We cant even create a normal datastore on these SSD's

Call "HostDatastoreSystem.CreateVmfsDatastore" for object "datastoreSystem-54" on vCenter Server "vcenter" failed.

Operation failed, diagnostics report: Unable to create Filesystem, please see VMkernel log for more details: ATS on device /dev/disks/naa.55cd2e404b6625ce:1: not supported

This happens across three hosts, all three hosts were fine before upgrading to ESX 6.0 but since upgrading the SSDs have started to display this behavior. If we mark a HDD as SSD we can bring up vSAN, the HDD's are connected to the same RAID card as the SSDs and we see this same behaviour across all three hosts.

See this in dmesg:

2015-04-01T21:58:49.867Z cpu14:32821)WARNING: NMP: nmp_DeviceRequestFastDeviceProbe:237: NMP device "naa.55cd2e404b6625ce" state in doubt; requested fast path state update...

2015-04-01T21:58:49.867Z cpu14:32821)ScsiDeviceIO: 2646: Cmd(0x43a5804eb940) 0x16, CmdSN 0x3854 from world 0 to dev "naa.55cd2e404b6625ce" failed H:0x7 D:0x2 P:0x0 Possible sense data: 0x5 0x20 0x0.

2015-04-01T21:58:49.987Z cpu18:35109)NMP: nmp_PathDetermineFailure:2901: SCSI cmd RESERVE failed on path vmhba2:C1:T3:L0, reservation state on device naa.55cd2e404b6625ce is unknown.

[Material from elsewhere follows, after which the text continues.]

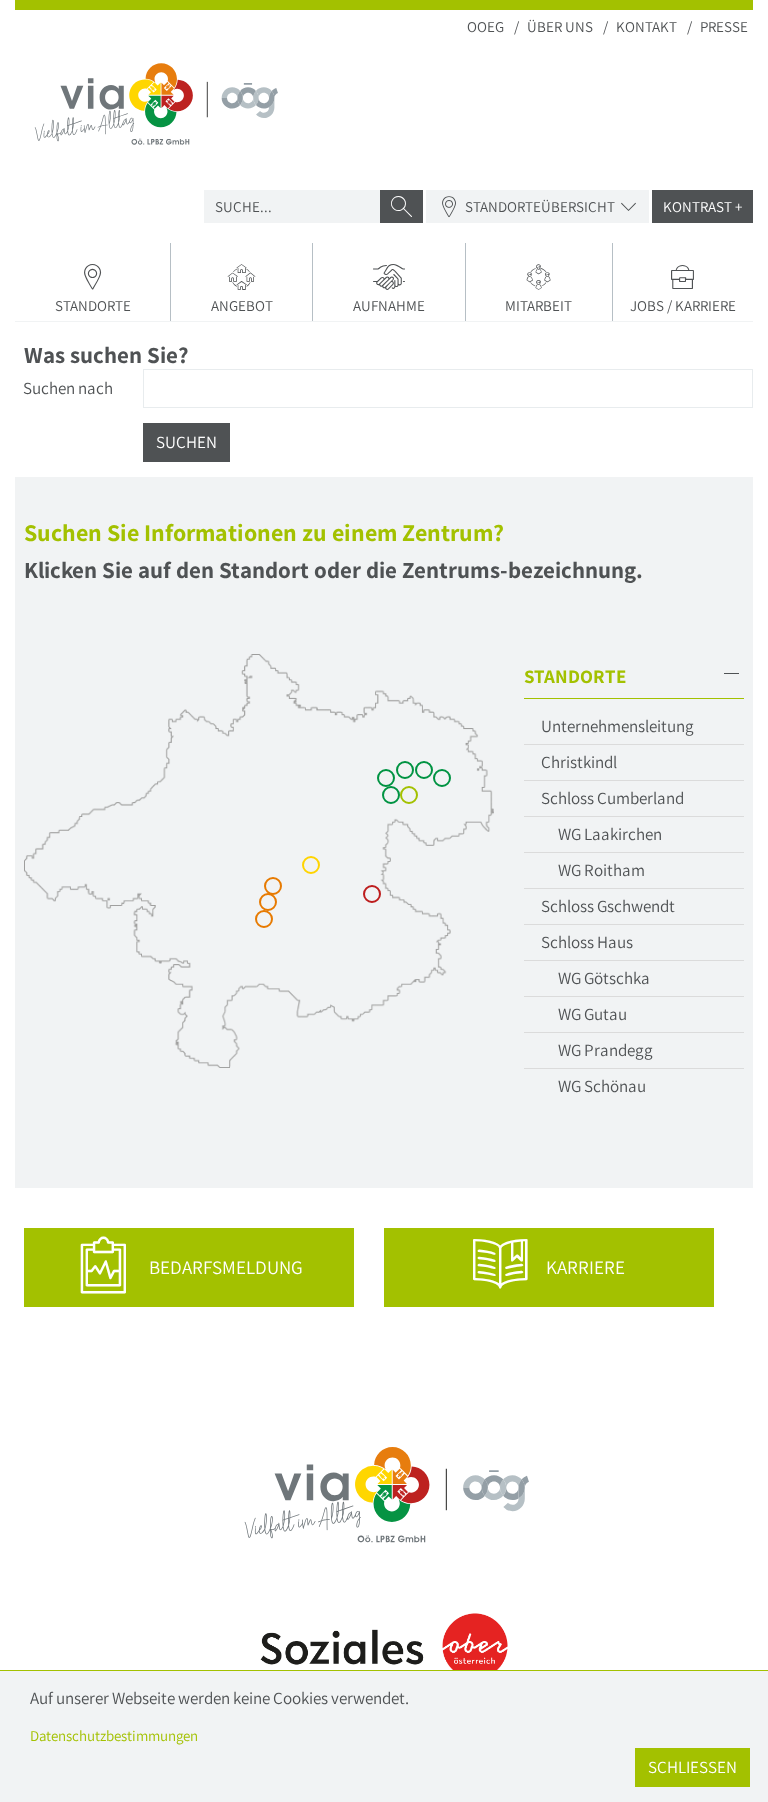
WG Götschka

2015-04-01T21:58:50.105Z cpu15:35110)NMP: nmp_PathDetermineFailure:2901: SCSI cmd RESERVE failed on path vmhba2:C1:T3:L0, reservation state on device naa.55cd2e404b6625ce is unknown.

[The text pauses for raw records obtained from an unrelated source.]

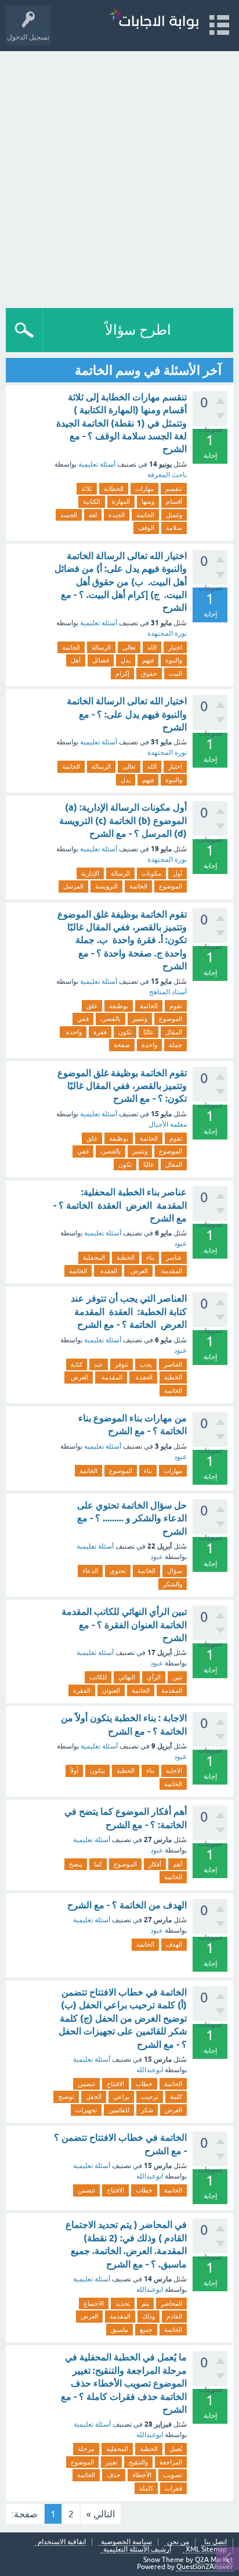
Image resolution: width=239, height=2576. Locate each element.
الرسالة (101, 647)
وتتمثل (174, 514)
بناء (150, 1257)
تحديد (122, 2303)
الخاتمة (145, 514)
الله (152, 647)
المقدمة (171, 1270)
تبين (177, 1677)
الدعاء (90, 1570)
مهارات (144, 488)
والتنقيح (138, 2462)
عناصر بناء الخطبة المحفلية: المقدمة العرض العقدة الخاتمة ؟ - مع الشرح (120, 1205)
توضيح (66, 2096)
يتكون (97, 1770)
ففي (83, 1018)
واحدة (73, 1032)
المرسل (73, 886)
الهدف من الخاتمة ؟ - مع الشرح (127, 1905)
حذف (114, 2474)
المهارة (121, 501)
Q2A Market (214, 2560)
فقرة (100, 1032)
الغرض (173, 2109)
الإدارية (90, 873)
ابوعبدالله (149, 2070)
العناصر (173, 1364)
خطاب (144, 2083)
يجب (146, 1364)
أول (177, 873)
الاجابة (174, 1770)
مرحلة (86, 2448)
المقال (173, 1032)
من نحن (178, 2542)
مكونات (151, 873)
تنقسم (173, 488)
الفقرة (81, 1690)
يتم (145, 2303)
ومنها (148, 501)
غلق (91, 1005)
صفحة (122, 1044)
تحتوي (118, 1570)
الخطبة (126, 1257)
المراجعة (171, 2462)
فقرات (173, 2488)
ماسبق (119, 2329)
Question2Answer (204, 2567)
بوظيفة (118, 1005)
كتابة (76, 1364)
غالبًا (148, 1032)
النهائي (126, 1677)
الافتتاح (115, 2083)
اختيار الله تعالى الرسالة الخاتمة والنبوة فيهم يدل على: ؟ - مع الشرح (127, 714)
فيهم (148, 660)
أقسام (174, 501)
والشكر (172, 1584)
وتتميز (139, 1018)
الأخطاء (141, 2474)
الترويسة (106, 886)
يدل (126, 660)
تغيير (111, 2462)
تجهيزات (86, 2109)
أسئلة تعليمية (96, 464)
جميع (146, 2329)
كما (98, 1864)
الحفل (94, 2096)
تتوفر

2015-04-01T21:58:50.140Z cpu17:35072 opID=517541e1)LVM: 9274: LVMProbeDevice failed on (3468846912, naa.55cd2e404b6625ce:1): Device does not contain a logical volume

2015-04-01T21:58:56.499Z cpu19:35902)FSS: 5327: No FS driver claimed device 'control': No filesystem on the device

2015-04-01T21:58:56.829Z cpu19:35902)FSS: 5327: No FS driver claimed device 'naa.55cd2e404b6625ce:1': No filesystem on the device

2015-04-01T21:58:56.829Z cpu19:35902)VC: 3551: Device rescan time 206 msec (total number of devices 5)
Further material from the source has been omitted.